PHAWKER: Where did you do the filming? What Philadelphia locations?
BOB TRONEIRI: Fishtown for the warehouse stuff. A friend, Jake Henry worked at a foundry, huge old spooky warehouse and he let us shoot for free.  South Broad Street for establishing shots. The mural on Broad and Lombard St. Our sound guy Mike Ford intrepidly got some beautiful shots from the roof of the new diamond cut U Penn tower while working on another indy months after we wrapped. Our Tony Baris’ apartment. Friends’ house on 2nd & Christian St. (exteriors). And Kater St.

PHAWKER: Do you consider yourself a Philadelphia writer? Are your stories Philadelphia-centric?
BOB TRONEIRI: Yes. As much as they can afford to be. Currently, however I’m a writer-for-hire for a producer in LA who wants a Romcom that takes place in Chicago. So I’m writing in Chicago right now.

PHAWKER: What do you want to say about the city?
BOB TRONEIRI: To borrow a Raymond Chandler line, “This town is so crooked you’d need a corkscrew to pry it out of the earth.”

PHAWKER: What’s it like to show a film in a the place you’ve worked in for so long?
BOB TRONEIRI: What’s it like? I told my flyer layout man, coworker, and friend Ryan “Chub Rock” Pasquali, “I’ve seen all you guys post flyers for your bands’ shows for years, and now I’m flyering for my film. I never realized how great a feeling it is.” The anticipation. The idea that I in effect was a big part in making my own prom night for so many people. This experience revealed the notion that for most of us after graduation if you don’t make the reason for celebration in your life you won’t have any to look forward to.
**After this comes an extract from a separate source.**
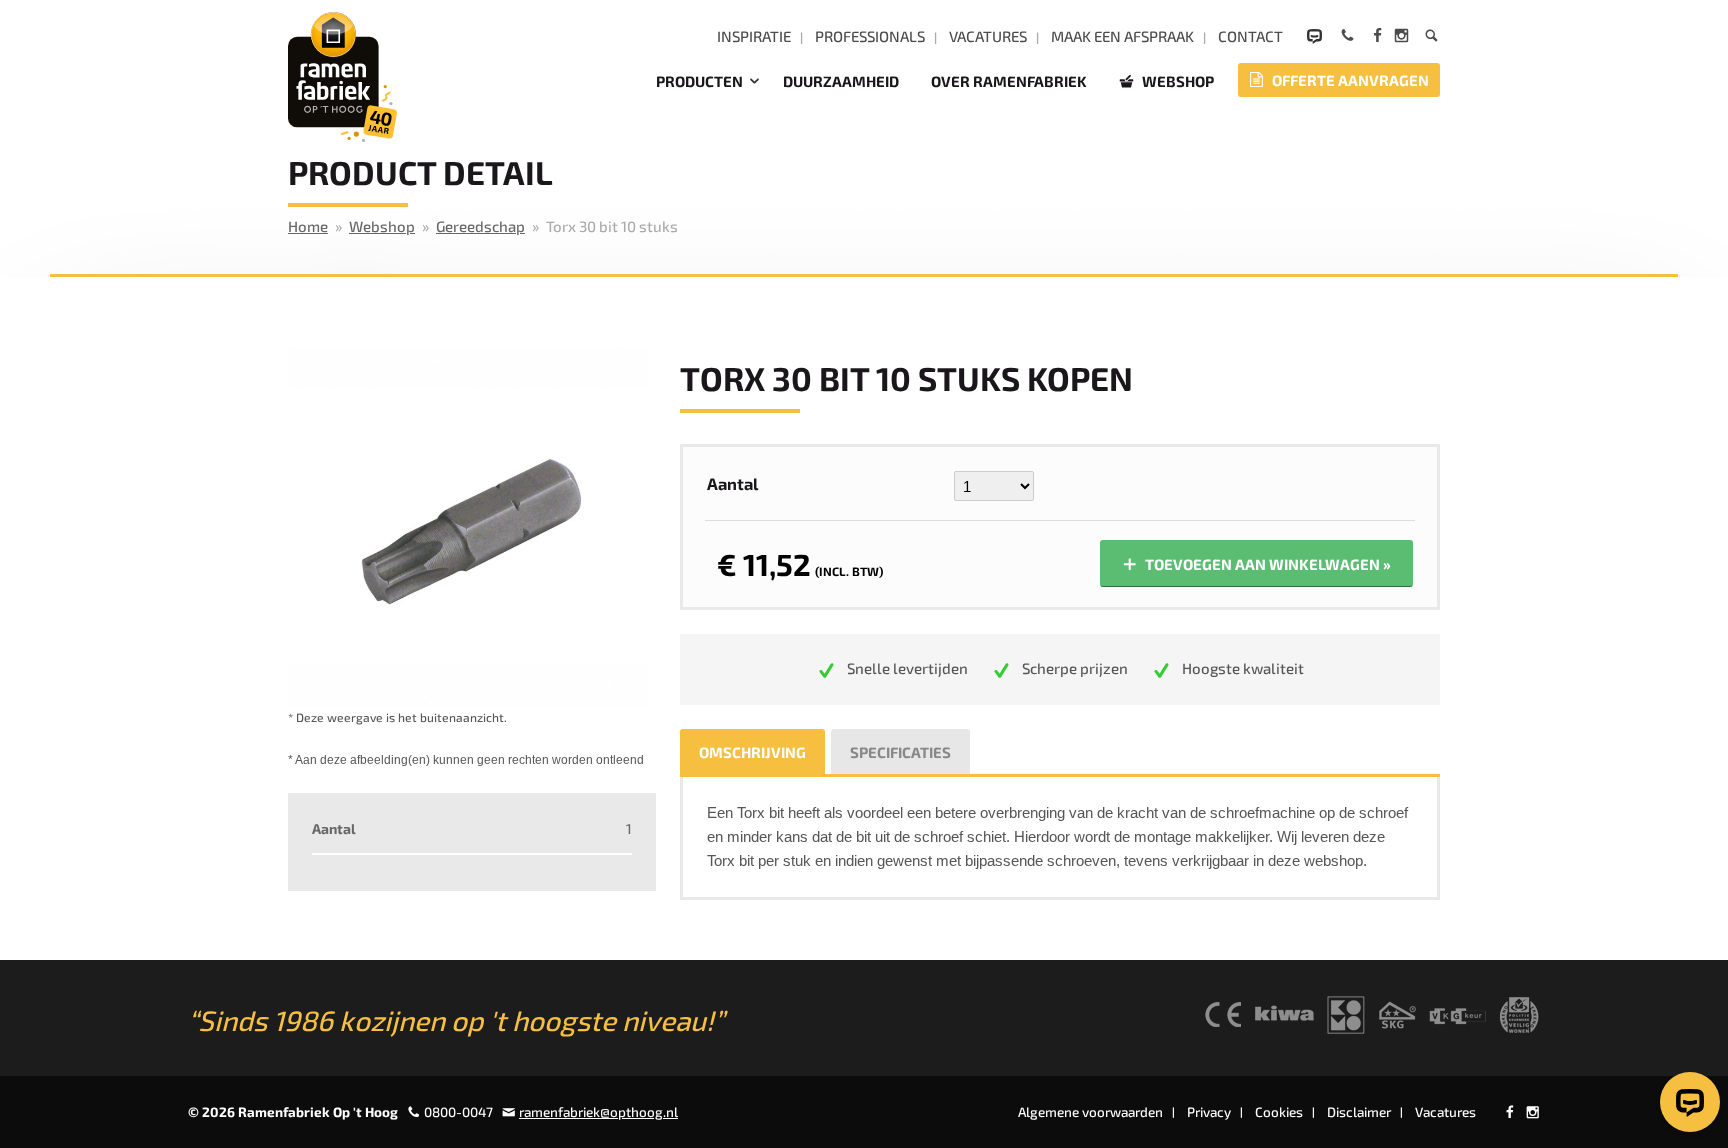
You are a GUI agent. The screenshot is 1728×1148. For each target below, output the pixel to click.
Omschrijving (752, 752)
PHAWKER: What are your next projects?
BOB TRONEIRI: Currently to finish a rom-com feature. There’s a writer’s pitch cattle call at Mike Lemon Casting tomorrow (Saturday) I’m attending to pitch a Philly-based feature I wrote last year called, “Walk of Shame.” But already my writing partner and I are kicking around ideas for another Philly based short.